Single Row Strip-tiling. Here, we use TSE with a single row strip-tiling, e.g.,  $TSE_{1\times W}$ . Unlike the first experiment, here, we squeeze the rows which induces less computation. We also note that changing the channel reduction ratio has limited accuracy gains. To match SE accuracy in this case, we swap the  $Conv2D_{1\times 1}$  convolution to  $Conv2D_{3\times 1}$  which increases the number of parameters (even with the same channel reduction ratio). This variant of TSE shows how minimum amount of spatial context can be enough to generate meaningful attention factors. We further verified that  $TSE_{1\times W}C_{3\times 1}R_4$  can be used with high resolution networks as well. For this experiment, we employ the EfficientDet [32] models. The results are shown in Table C3 and shows that the same accuracy can be achieved with less pipeline buffering with the cost of adding a small amount of additional computations.

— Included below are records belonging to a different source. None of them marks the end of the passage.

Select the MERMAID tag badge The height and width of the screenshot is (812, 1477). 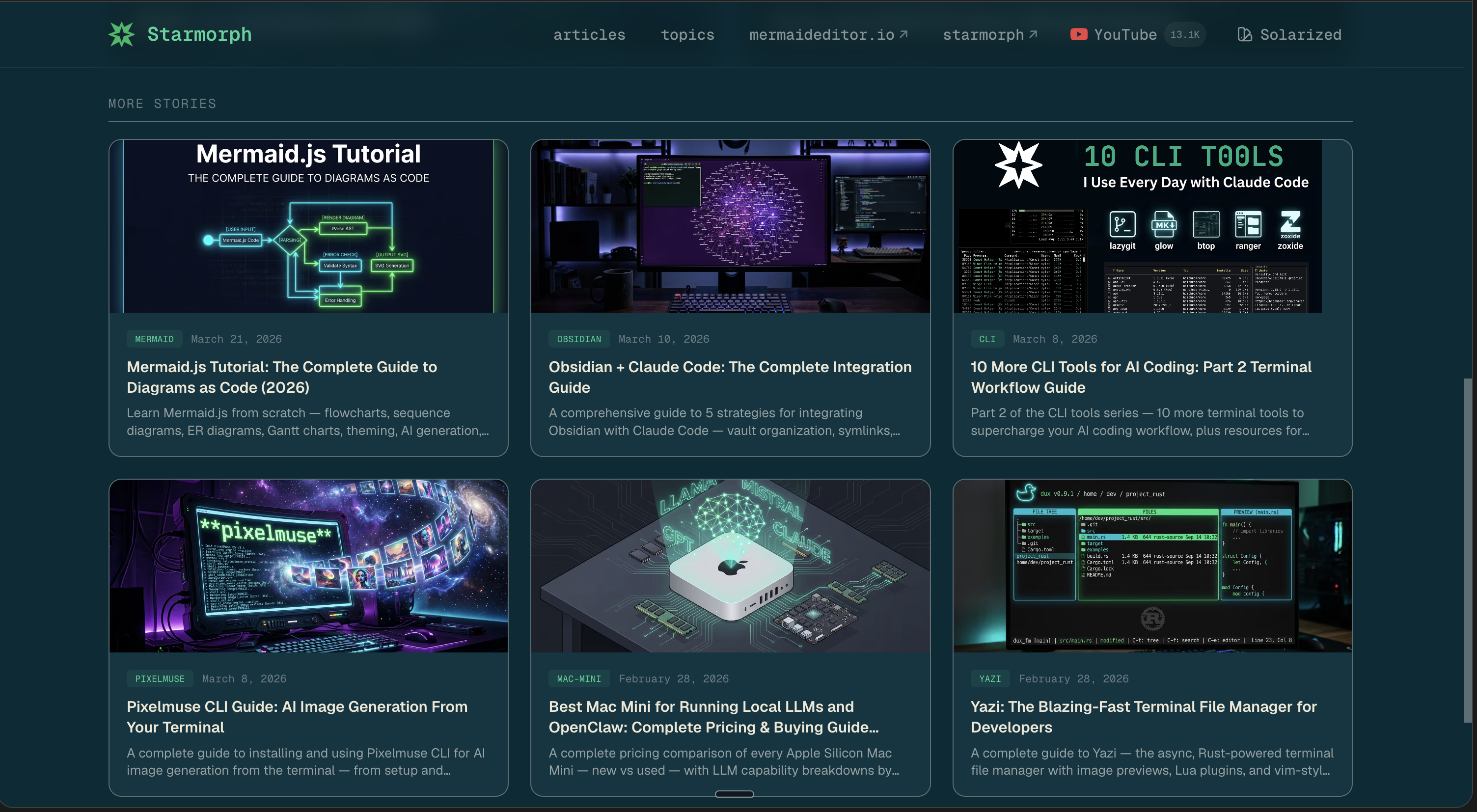pyautogui.click(x=154, y=339)
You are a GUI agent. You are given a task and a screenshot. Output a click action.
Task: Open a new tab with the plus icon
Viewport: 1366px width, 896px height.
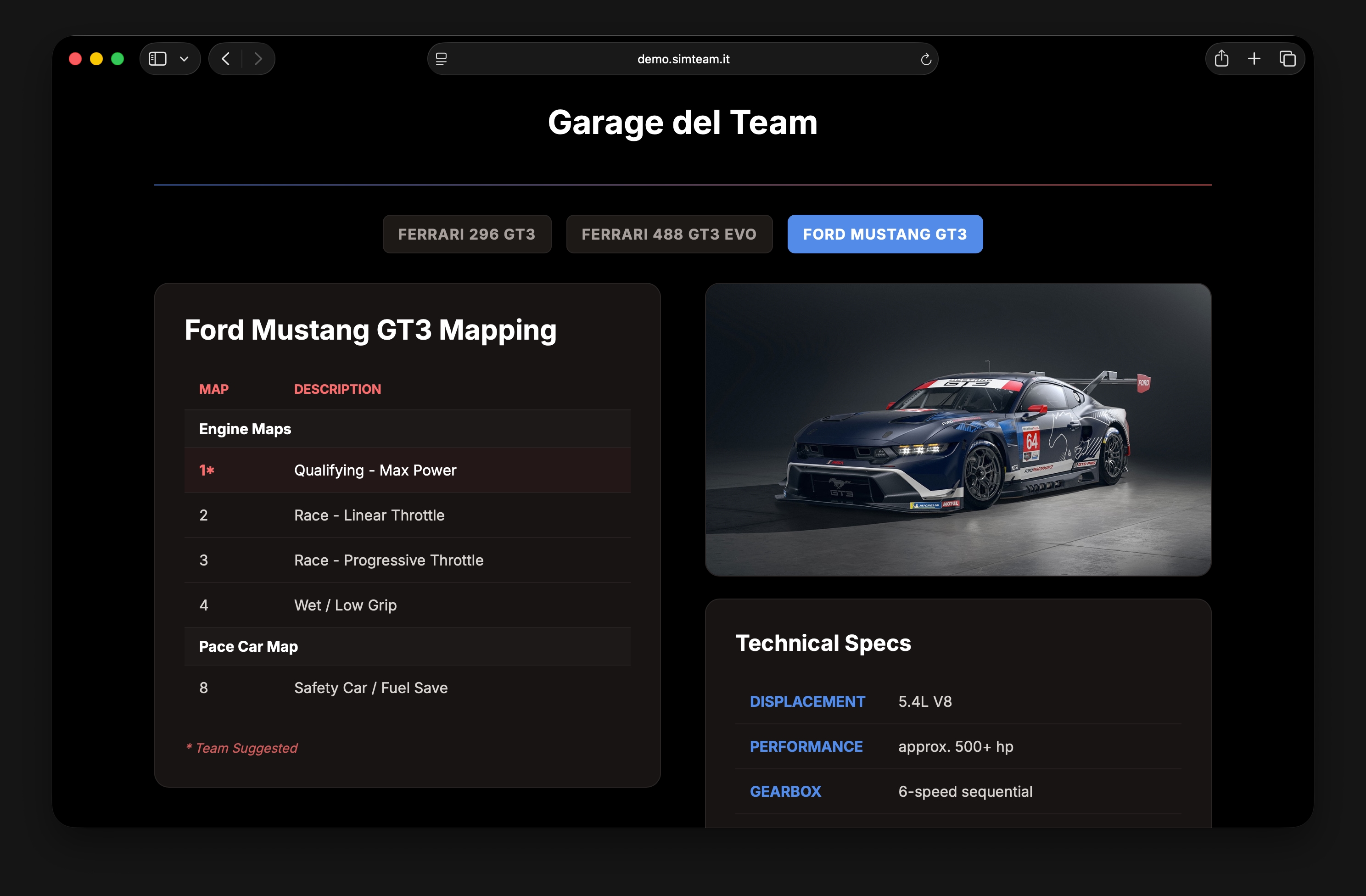coord(1254,58)
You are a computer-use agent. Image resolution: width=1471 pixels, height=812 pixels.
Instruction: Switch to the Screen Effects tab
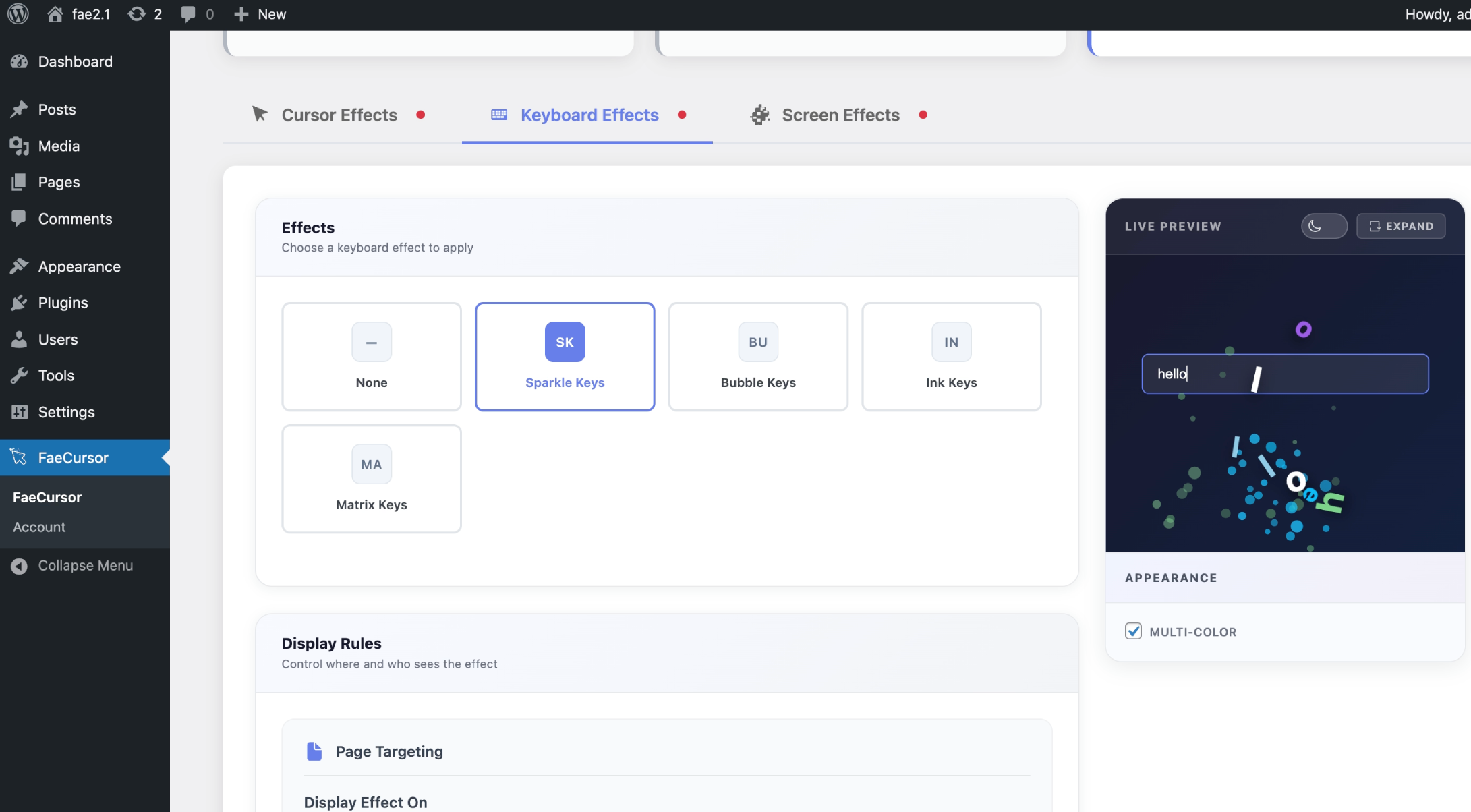[x=840, y=115]
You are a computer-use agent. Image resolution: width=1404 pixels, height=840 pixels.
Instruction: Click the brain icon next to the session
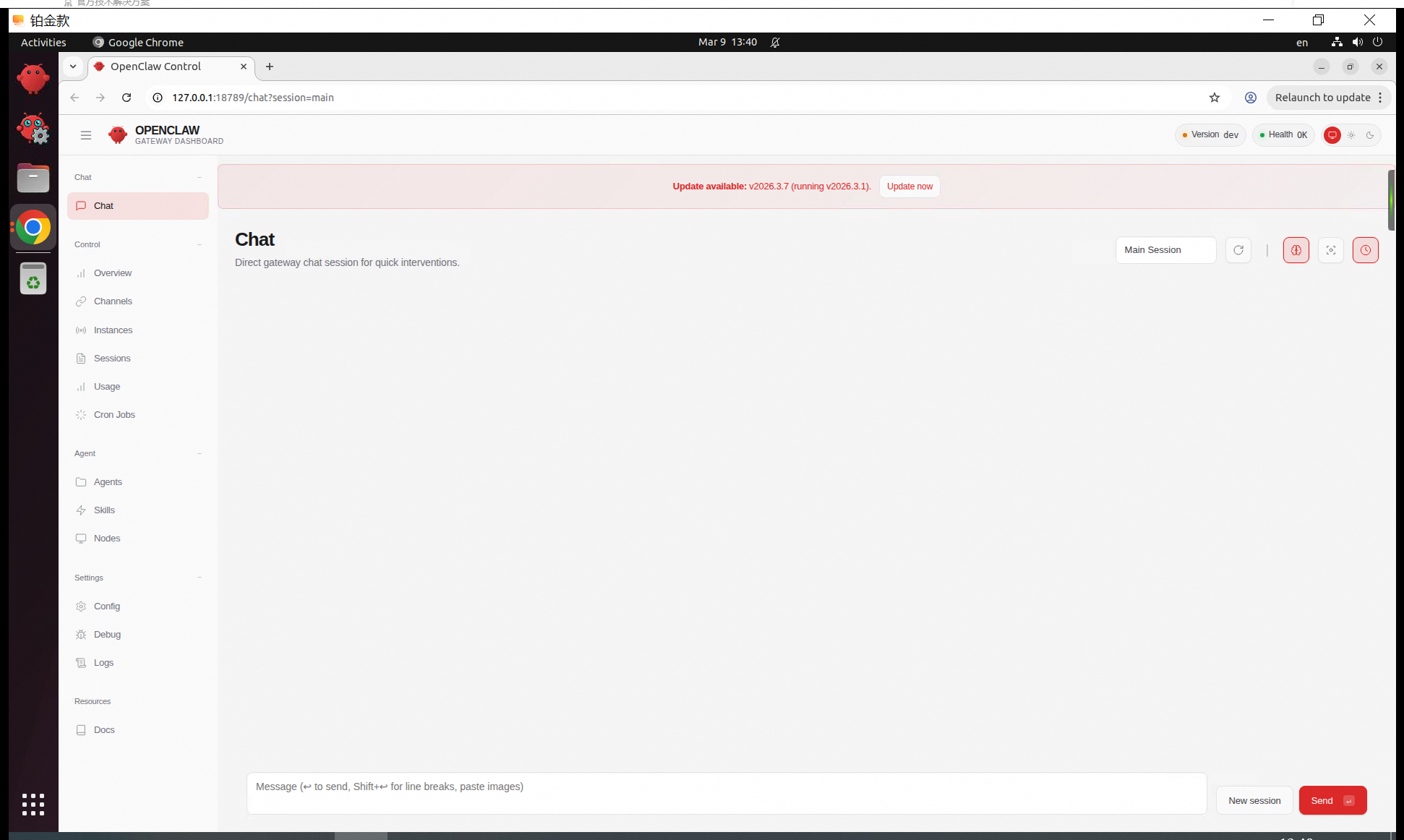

In summary, both experiments show that there is a rather large design space for SE-like operations. Spatial squeezing has a dual role of decreasing computation and aggregating spatial context, however, the more spatial information is squeezed, the greater the buffering required. At the extreme, spatial squeezing can be avoided altogether with the cost of increased computations and reduced accuracy. Adding a spatial component to the excite operation improves the performance of channel attention while significantly increasing the number of parameters. In fact, using  $Conv2D_{3\times3}$  has superior performance than the original SE block. The original SE block uses GAP to reduce the compute to minimum and a simple excitation to reduce the parameter count to a minimum, however, is also maximizes the required pipeline buffering. Based on the above observations, TSE is designed to bring all three of compute, parameters and buffering to a minimum while maintaining accuracy.